A quick check this morning showed me that it doesn't do that any longer. Here is the latest rootcanary test:
View attachment 19298

I haven't changed any settings since the first image and second image in the firmware. The reason I checked this morning was to test the new Firefox extension 'Firefox Private Network' that disguises your IP address by sending all traffic through a proxy service provided by Cloudflare (https://private-network.firefox.com/welcome). But that's no the reason for the DNSEC validations to fail on some algorithm since the choice of browser doesn't matter. Does anyone have an explanation of what changed in the last 40 days?

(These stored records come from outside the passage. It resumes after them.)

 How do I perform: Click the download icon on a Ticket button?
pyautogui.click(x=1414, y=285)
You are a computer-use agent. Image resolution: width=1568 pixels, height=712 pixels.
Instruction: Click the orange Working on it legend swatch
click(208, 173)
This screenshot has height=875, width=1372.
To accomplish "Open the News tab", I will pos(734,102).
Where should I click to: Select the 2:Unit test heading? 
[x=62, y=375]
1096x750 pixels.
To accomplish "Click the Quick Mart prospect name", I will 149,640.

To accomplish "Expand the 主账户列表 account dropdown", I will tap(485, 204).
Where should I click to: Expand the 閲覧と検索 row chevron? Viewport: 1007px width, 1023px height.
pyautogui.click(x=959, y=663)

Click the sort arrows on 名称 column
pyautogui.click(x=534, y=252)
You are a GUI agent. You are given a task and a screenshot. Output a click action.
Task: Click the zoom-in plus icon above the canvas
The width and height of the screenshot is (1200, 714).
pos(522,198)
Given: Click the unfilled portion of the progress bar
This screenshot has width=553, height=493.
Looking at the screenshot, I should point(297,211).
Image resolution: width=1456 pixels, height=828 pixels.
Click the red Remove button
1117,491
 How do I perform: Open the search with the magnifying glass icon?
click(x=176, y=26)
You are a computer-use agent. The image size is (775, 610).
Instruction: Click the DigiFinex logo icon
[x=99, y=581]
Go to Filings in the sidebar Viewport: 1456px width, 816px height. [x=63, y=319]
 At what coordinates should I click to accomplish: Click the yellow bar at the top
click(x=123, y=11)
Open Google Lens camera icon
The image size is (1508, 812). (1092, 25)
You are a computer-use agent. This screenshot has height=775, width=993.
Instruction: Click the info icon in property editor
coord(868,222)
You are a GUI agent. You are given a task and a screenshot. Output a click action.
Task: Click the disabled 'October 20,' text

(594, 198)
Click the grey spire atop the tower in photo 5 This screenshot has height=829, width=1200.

Doesn't Firefox's service you are using use DoH so you are not seeing things correctly?

 

[Mutzli]

Is it ok if you use another browser? Seems to me that routing all browser traffic through this service is the smoking gun here.

No, doesn't help. It's the same on Edge or Chrome.

 

[Mutzli]

Doesn't Firefox's service you are using use DoH so you are not seeing things correctly?

I have DoH turned off in Firefox 69.0. It's not on by default yet, it will be a default setting in Firefox 70.

 

[RMerlin]

Could be a change with your upstream providers.

That test is misleading because it doesn't specifically report what YOUR resolver (i.e. your router) supports.